Re: Regular Expresssion TroubleShoot Help plz
by SamCG (Hermit) on Mar 29, 2006 at 00:38 UTC
    update: No -- Crackers2 is correct. Sorry. First time I've wanted to downvote my own post.

    Well, it seems your character class isn't working the way you expect. I usually find the print statement to be an excellent debugger. I modified your code a bit -- first, I didn't see a particular need for the \A in this short a sample. I'm also used to looking at regexes without whitespace, and I'm not sure why you used both \s and \m modifiers (aren't they contradictory?){update: never mind that last -- I found "both s and m modifiers (//sm): Treat string as a single long line, but detect multiple lines. '.' matches any character, even "\n". ^ and $, however, are able to match at the start or end of any line within the string." in the docs}
    $foo = qq{^snafu^|^foobar^\n}; $foo =~ m/(\W)([^\1]+)\1(\W)/; $text_qual = $1; $field_sep = $3; print "text: $text_qual\n"; print "field: $field_sep\n"; print $2; print "\n2nd try\n"; $foo2 = qq{^snafu1|^foobar^\n}; $foo2 =~ m/(\W)([^\1]+)\1(\W)/; $text_qual = $1; $field_sep = $3; print "text: $text_qual\n"; print "field: $field_sep\n"; print $2;
    yields
    H:\script>perl majingz.pl text: ^ field: snafu^|^foobar 2nd try text: ^ field: snafu1|^foobar
    Telling me your [^\1]+class sucked up everything from s to r, and then the \1 kicked in for the fourth ^. So, your backreference isn't working inside a character class. This isn't quite so surprising (to me, anyway) since a character class doesn't follow many standard regex rules (a period inside a character class, for example, is just a period, escaped or not). I don't see any hard documentation on the failure of backreferences in character classes, but it makes sense to me.

    What is somewhat surprising to me is that for the second try the match for the second try (where I assume the "1" is part of the character class), the "1" doesn't trigger the class.
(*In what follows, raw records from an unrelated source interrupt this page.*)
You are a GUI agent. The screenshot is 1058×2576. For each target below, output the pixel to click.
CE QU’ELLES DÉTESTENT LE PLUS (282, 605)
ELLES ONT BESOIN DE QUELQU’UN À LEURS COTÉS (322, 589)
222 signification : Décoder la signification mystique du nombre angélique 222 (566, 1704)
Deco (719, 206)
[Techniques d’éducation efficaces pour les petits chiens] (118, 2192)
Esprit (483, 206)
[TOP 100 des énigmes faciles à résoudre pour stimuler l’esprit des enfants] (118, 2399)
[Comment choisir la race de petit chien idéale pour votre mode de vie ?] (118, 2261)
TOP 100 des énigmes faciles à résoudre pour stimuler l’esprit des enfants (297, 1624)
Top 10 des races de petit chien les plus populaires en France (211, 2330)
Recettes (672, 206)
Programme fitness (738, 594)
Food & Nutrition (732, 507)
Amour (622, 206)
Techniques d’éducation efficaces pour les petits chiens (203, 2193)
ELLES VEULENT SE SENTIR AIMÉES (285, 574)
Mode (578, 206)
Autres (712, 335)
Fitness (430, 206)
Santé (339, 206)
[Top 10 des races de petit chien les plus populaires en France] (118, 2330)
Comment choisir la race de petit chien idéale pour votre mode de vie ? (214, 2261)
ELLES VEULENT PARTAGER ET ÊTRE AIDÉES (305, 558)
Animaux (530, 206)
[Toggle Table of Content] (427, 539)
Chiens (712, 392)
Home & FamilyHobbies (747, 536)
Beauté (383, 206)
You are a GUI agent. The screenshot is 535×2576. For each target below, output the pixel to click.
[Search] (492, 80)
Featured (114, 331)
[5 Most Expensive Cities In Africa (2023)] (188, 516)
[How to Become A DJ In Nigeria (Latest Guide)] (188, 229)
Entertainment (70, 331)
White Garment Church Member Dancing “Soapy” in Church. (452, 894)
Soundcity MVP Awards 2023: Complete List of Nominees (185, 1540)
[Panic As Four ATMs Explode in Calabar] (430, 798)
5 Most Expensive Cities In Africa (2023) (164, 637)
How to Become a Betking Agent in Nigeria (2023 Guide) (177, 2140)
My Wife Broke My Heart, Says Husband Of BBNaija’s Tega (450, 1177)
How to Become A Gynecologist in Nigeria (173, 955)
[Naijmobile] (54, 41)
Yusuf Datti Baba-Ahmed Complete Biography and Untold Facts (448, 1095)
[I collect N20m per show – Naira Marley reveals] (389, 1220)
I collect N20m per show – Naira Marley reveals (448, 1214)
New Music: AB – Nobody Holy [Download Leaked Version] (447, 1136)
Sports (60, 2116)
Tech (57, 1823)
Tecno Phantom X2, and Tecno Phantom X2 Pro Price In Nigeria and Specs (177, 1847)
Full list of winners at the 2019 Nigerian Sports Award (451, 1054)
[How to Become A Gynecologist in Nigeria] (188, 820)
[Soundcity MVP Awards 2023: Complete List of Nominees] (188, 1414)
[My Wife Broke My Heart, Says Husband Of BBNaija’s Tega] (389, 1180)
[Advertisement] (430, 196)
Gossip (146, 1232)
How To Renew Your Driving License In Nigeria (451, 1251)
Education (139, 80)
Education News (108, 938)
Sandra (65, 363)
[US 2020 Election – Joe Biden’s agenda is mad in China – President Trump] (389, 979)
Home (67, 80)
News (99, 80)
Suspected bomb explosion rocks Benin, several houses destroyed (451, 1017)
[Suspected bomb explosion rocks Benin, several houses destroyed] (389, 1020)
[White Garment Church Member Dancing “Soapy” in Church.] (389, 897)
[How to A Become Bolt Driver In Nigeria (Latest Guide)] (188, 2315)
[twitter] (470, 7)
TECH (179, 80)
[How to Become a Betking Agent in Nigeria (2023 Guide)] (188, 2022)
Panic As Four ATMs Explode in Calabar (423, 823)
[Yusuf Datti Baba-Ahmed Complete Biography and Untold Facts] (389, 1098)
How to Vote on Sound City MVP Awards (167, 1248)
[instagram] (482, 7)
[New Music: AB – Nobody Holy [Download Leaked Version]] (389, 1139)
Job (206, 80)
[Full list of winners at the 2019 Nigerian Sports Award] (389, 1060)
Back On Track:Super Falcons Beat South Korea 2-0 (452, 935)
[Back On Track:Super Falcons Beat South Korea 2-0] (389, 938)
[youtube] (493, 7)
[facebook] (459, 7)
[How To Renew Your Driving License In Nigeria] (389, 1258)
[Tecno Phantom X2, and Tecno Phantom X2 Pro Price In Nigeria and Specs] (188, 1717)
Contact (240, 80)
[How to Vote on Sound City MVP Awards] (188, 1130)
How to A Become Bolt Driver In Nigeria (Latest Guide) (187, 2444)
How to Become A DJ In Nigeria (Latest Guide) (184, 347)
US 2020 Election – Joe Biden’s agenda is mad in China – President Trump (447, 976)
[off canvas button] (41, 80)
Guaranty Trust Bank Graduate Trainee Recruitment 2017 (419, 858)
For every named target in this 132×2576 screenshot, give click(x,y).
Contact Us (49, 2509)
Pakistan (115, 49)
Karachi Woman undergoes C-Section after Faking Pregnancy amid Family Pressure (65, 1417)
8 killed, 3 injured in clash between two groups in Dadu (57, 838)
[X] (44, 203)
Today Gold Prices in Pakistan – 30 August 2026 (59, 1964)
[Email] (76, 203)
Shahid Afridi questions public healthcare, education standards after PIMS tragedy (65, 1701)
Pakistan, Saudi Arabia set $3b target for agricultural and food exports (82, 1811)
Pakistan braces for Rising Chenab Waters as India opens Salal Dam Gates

I'm guess this is because the "\" is the escape character. I do note that if I double escape (i.e., [^\\1]), I get the expected result of that class matching on the "1".

    I wish I could tell you how to resolve your situation, but I think it's a difficult one: parsing csv's is not an easy task. That's one reason there's a module.